§ **Verilen Metin**
== == ==

Tokyo’da düzenlenen 32. Yaz Olimpiyat Oyunları’nda takım arkadaşı Mete Gazoz ile karışık takımda 4. olan Yasemin Ecem Anagöz, AA muhabirine açıklamalarda bulundu.
Tokyo’da klasik yay bireysel kategorisinde üçüncü tura kadar yükselen milli okçu Yasemin Ecem, altın madalya hedefiyle olimpiyata gittiğini belirterek, “Hem karışık takımda hem de bireyselde hedefim altın madalya idi. Önce karışık takım yarışmalarımız oldu, orada dördüncülüğe kadar geldik. Artık öyle bir seviyedeyiz ki olimpiyat dördüncülüğüne üzülür olduk. Bu da iyi bir dereceydi.” dedi.

== == ==

§ **Verilen Kayıtlar**
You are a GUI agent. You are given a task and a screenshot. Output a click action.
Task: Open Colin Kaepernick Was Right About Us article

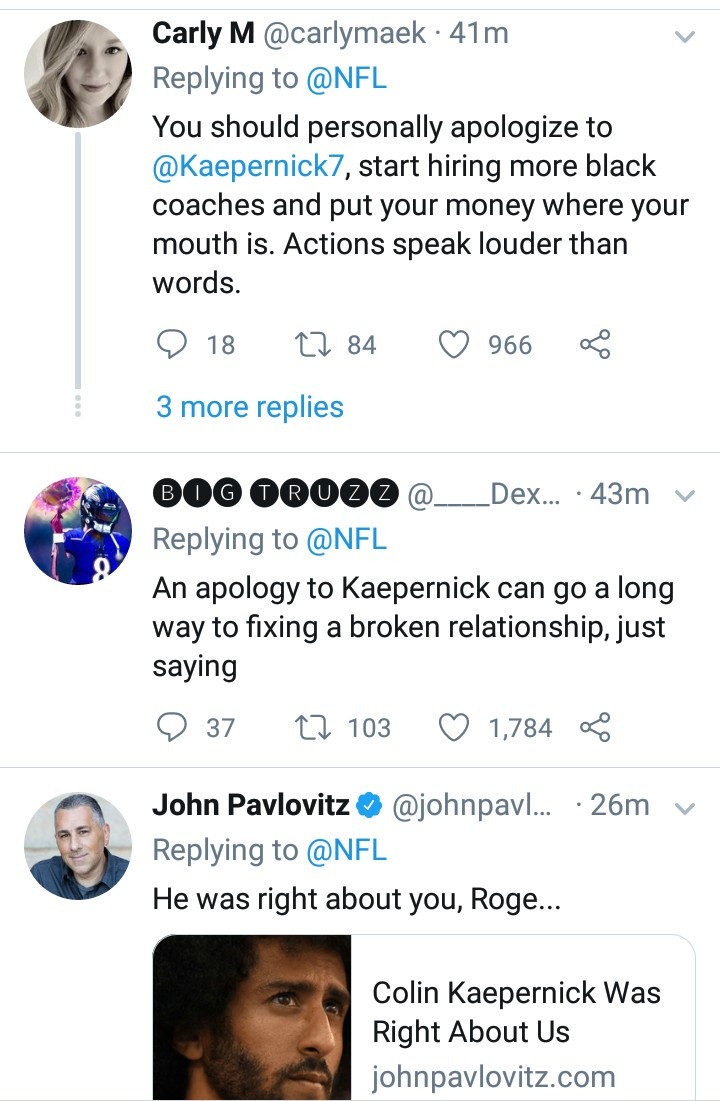[424, 1017]
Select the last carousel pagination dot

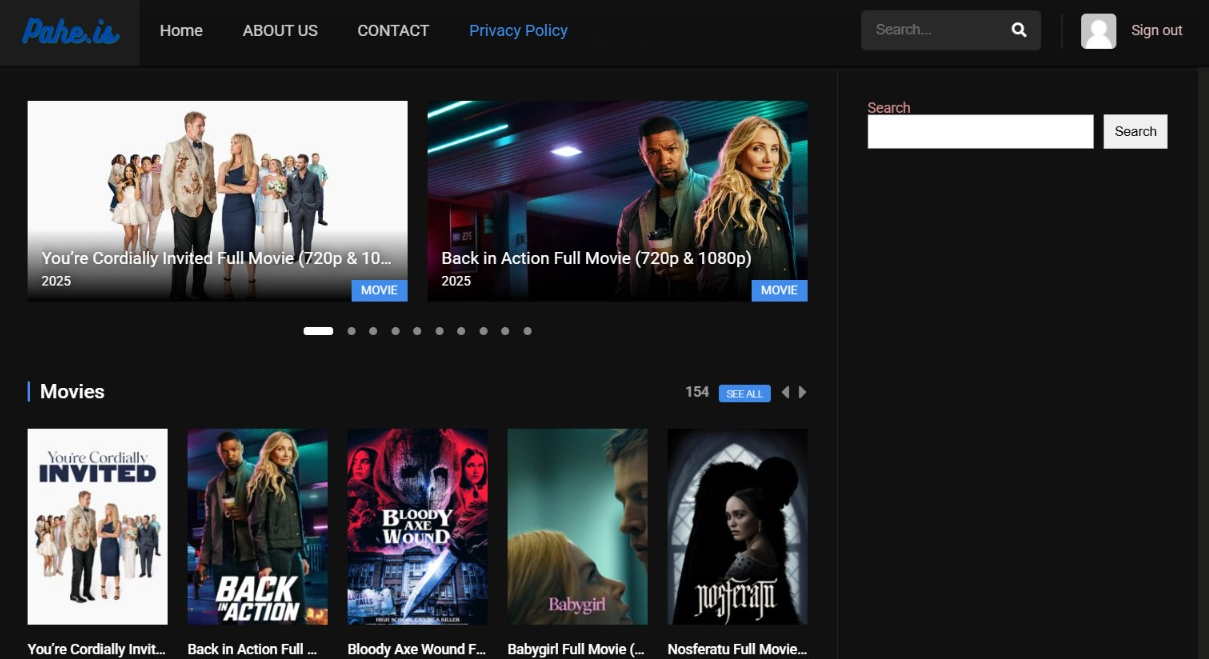pyautogui.click(x=527, y=330)
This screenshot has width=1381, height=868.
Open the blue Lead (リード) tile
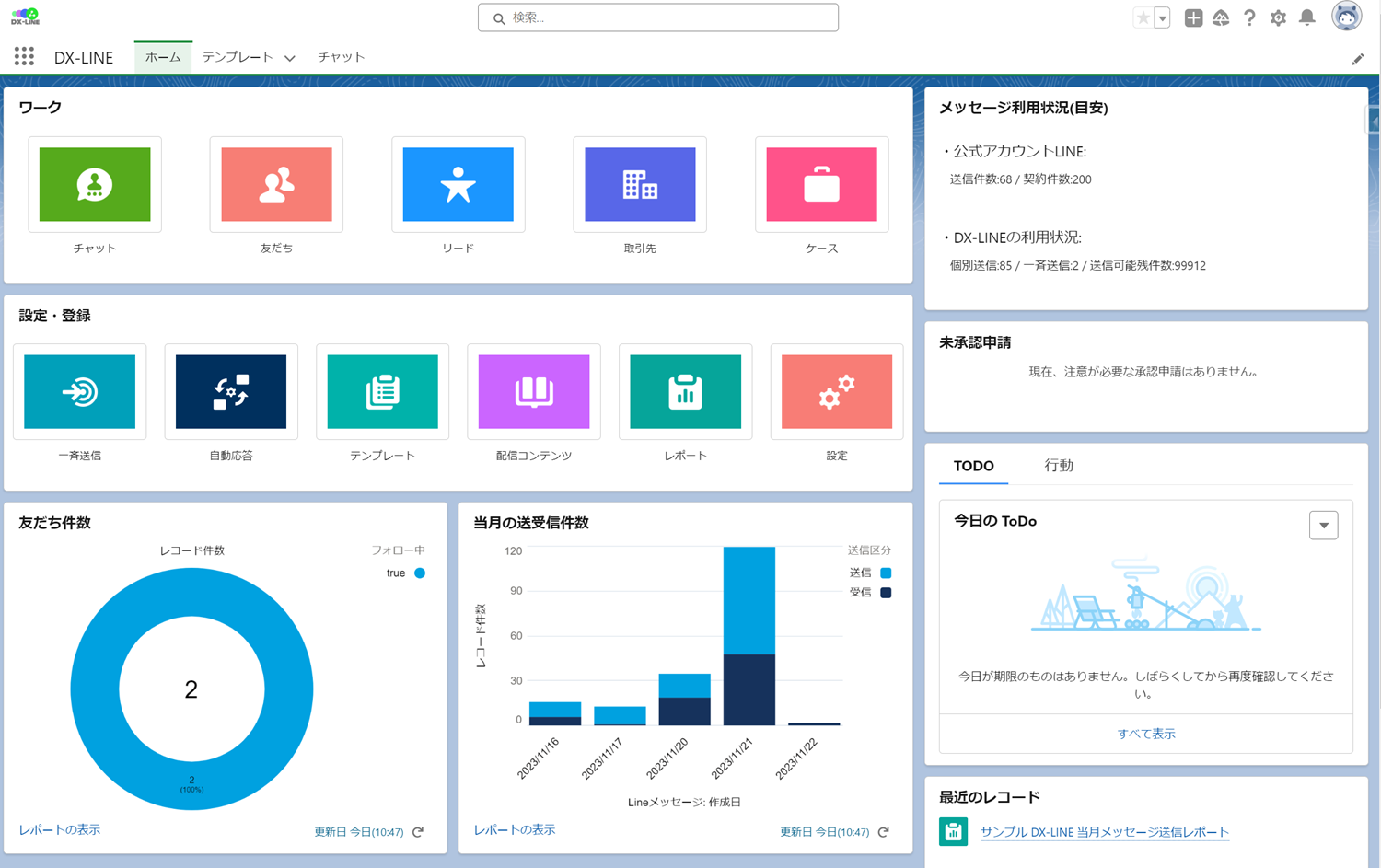click(x=458, y=184)
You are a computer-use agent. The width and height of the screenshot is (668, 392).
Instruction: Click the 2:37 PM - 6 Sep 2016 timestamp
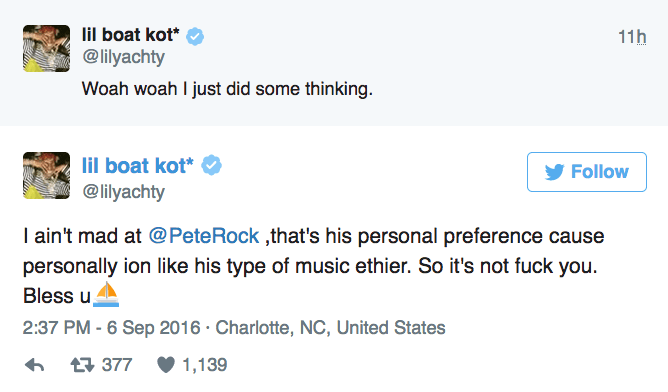click(111, 328)
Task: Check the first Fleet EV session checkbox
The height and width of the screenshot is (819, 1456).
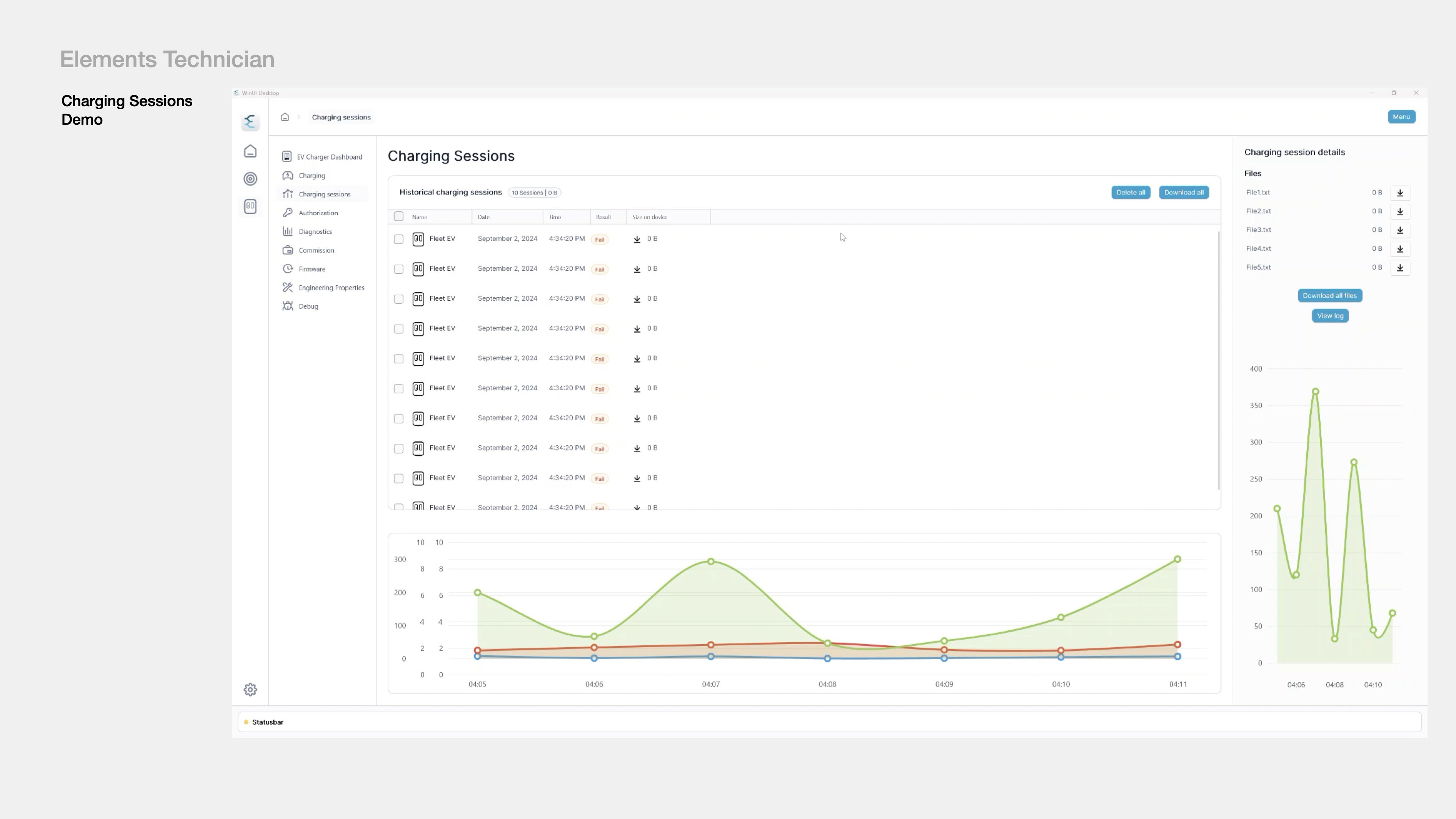Action: pyautogui.click(x=399, y=239)
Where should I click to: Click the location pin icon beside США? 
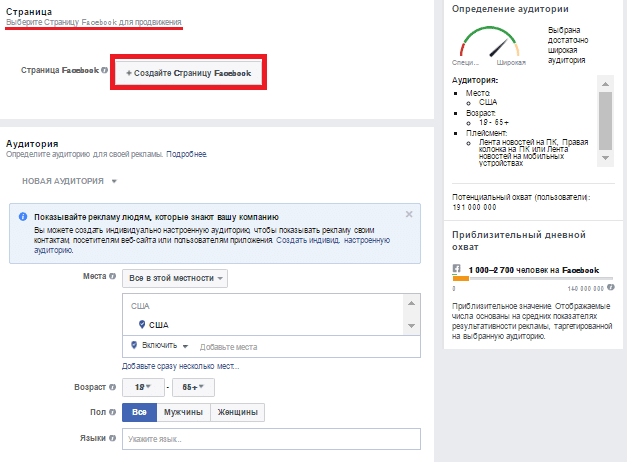[140, 324]
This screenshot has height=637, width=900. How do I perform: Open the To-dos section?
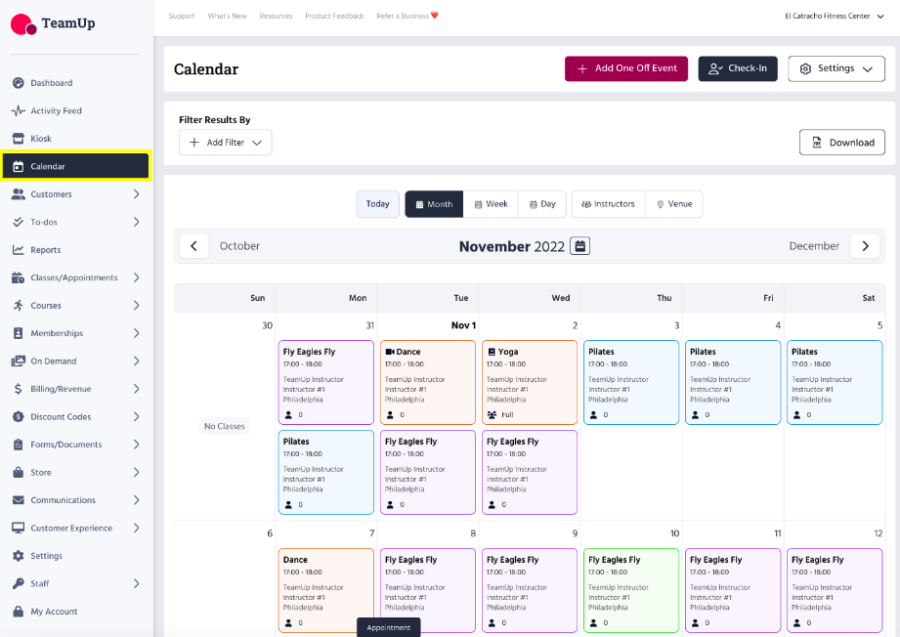43,221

== == ==

§ **Yapılacak İş**
Okçuluk metnine dayanarak aşağıdaki soruları yanıtlayın ve yanıtları aynı biçimde numaralandırın.
1. Yasemin Ecem Anagöz'ün karışık takımdaki takım arkadaşı kimdir?
2. Yasemin Ecem, klasik yay bireysel kategorisinde hangi tura kadar yükselmiştir?
3. Yasemin Ecem'in hem karışık takımda hem bireyselde hedefi neydi?

§ **Alıştırma Yanıtı**
1. Mete Gazoz.
2. Üçüncü tura kadar.
3. Altın madalya.